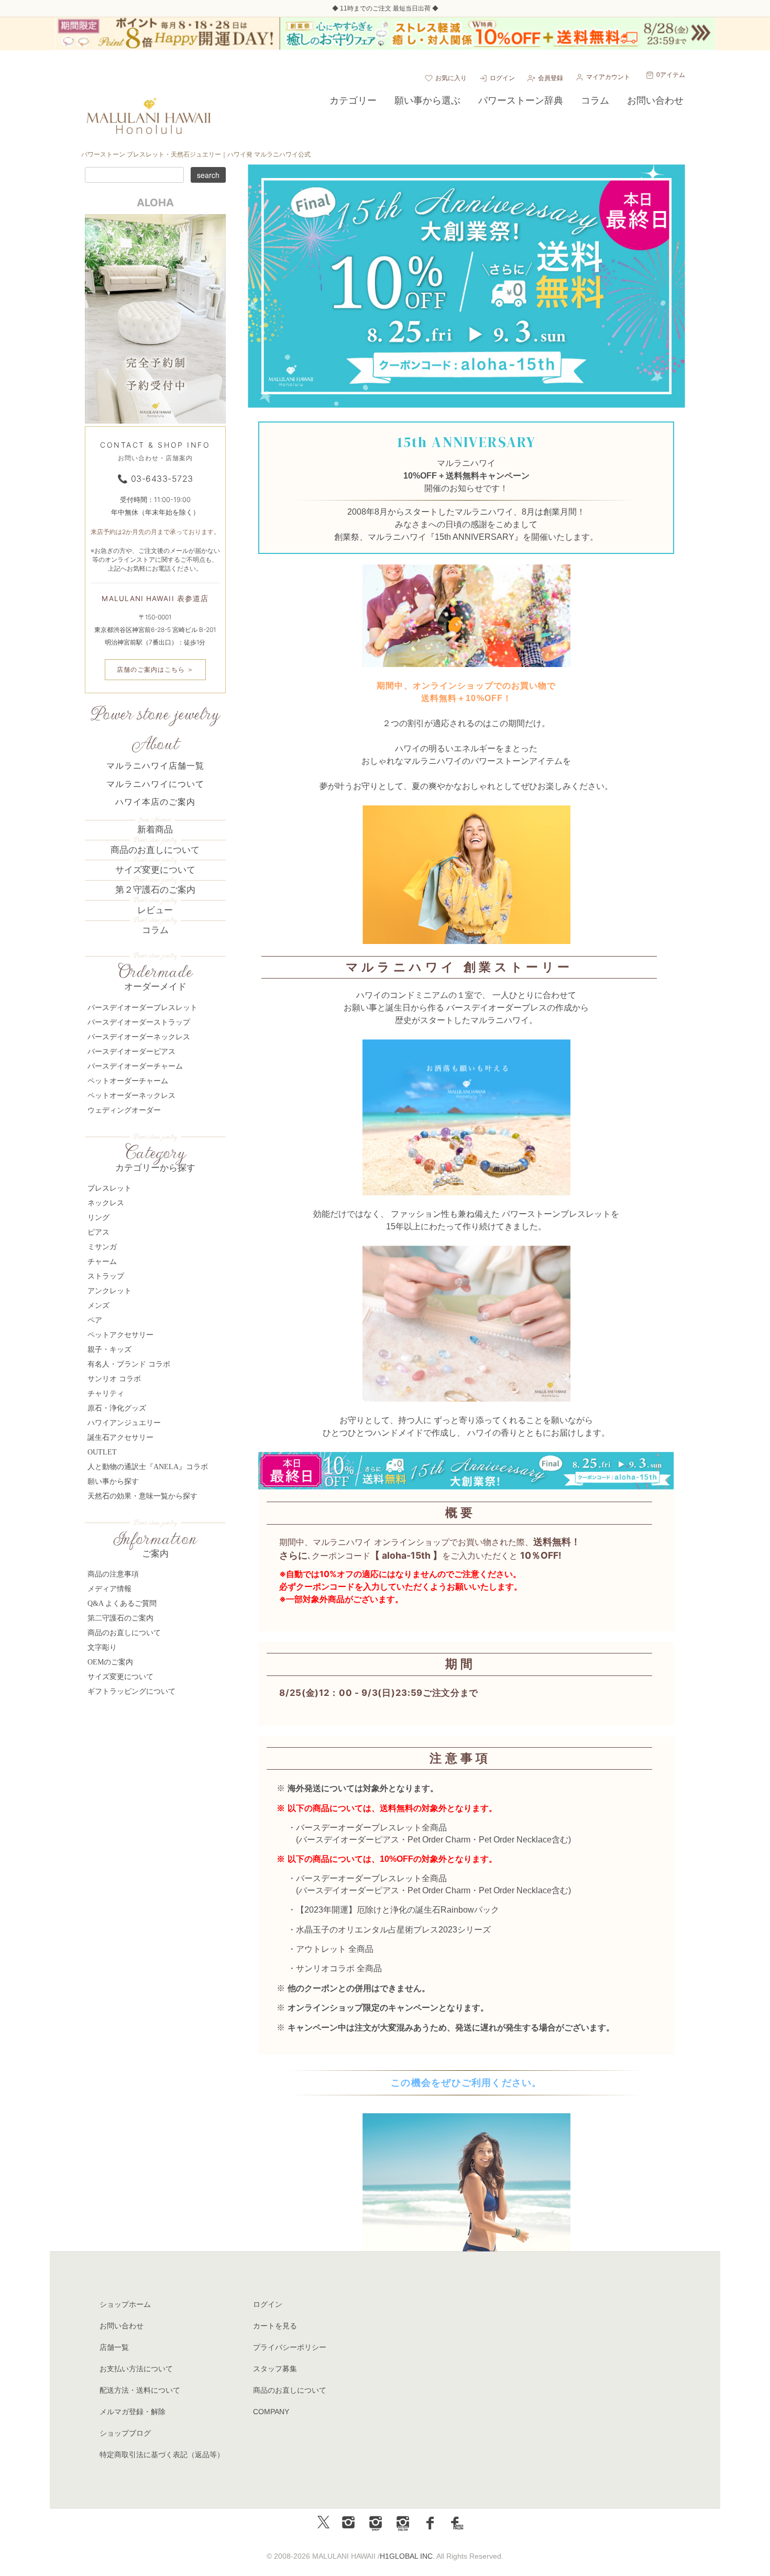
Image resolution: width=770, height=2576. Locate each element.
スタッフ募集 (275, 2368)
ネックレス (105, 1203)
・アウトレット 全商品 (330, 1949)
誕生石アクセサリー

== Work item ==
Once the pictures are set aside, copy the remaining text of every entry exactly.

== Result of this exercise ==
Image resolution: width=770, height=2576. Locate each element.
スタッフ募集 (275, 2368)
ネックレス (105, 1203)
・アウトレット 全商品 (330, 1949)
誕生石アクセサリー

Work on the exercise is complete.